Could you quote the lines below word for word, without including the pictures?

**Items:**
═══

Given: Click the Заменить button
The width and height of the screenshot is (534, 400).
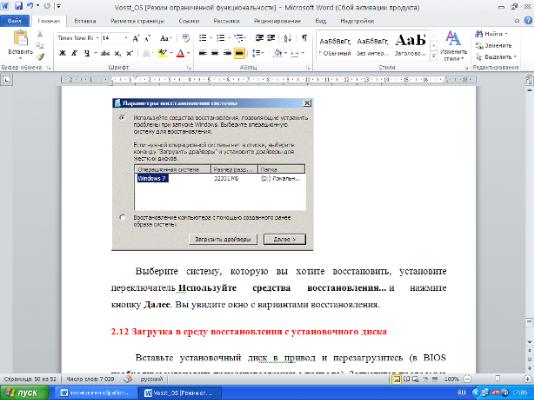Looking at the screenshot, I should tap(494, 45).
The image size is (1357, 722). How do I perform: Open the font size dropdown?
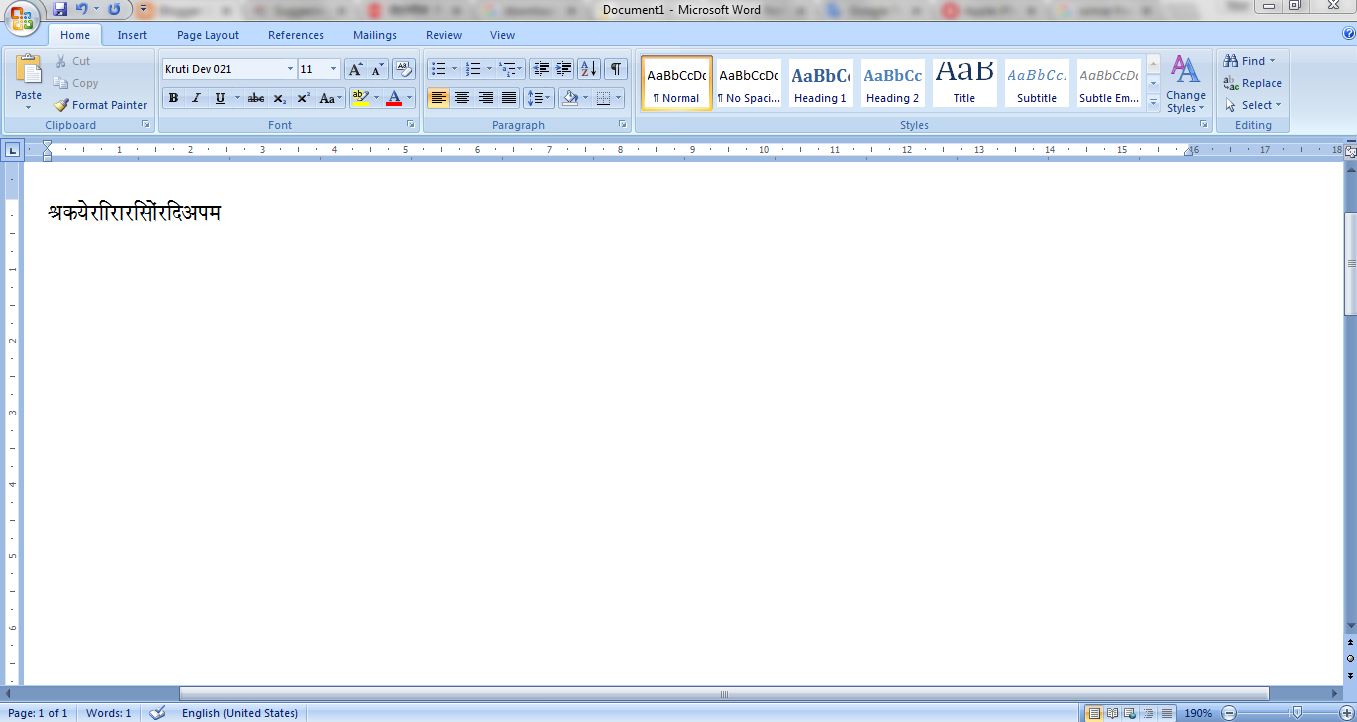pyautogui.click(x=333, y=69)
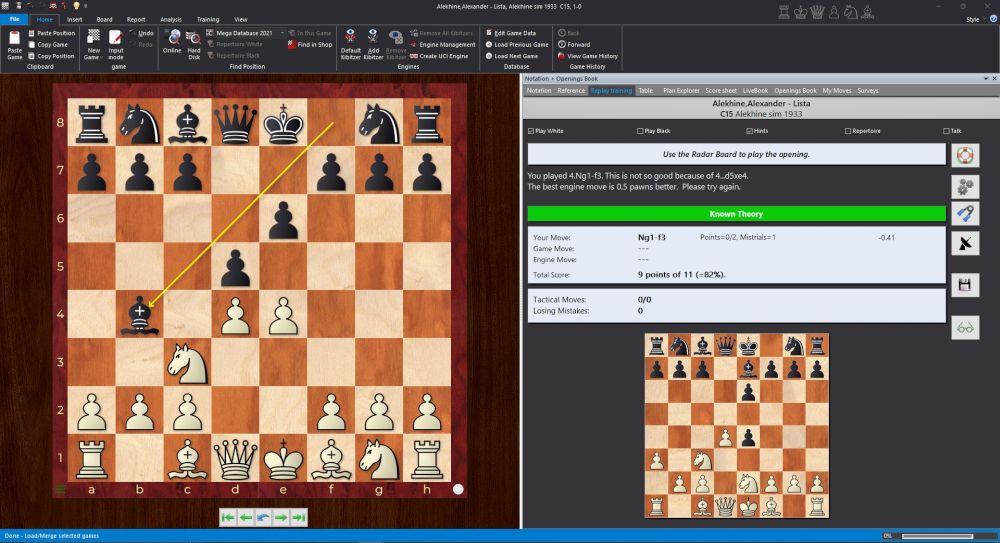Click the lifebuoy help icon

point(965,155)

═══

**Output for this exercise:**
Given: Click the Заменить button
The width and height of the screenshot is (534, 400).
Looking at the screenshot, I should tap(494, 45).
The image size is (1357, 722). How do I perform: Open the font size dropdown?
pyautogui.click(x=333, y=69)
Click the lifebuoy help icon

point(965,155)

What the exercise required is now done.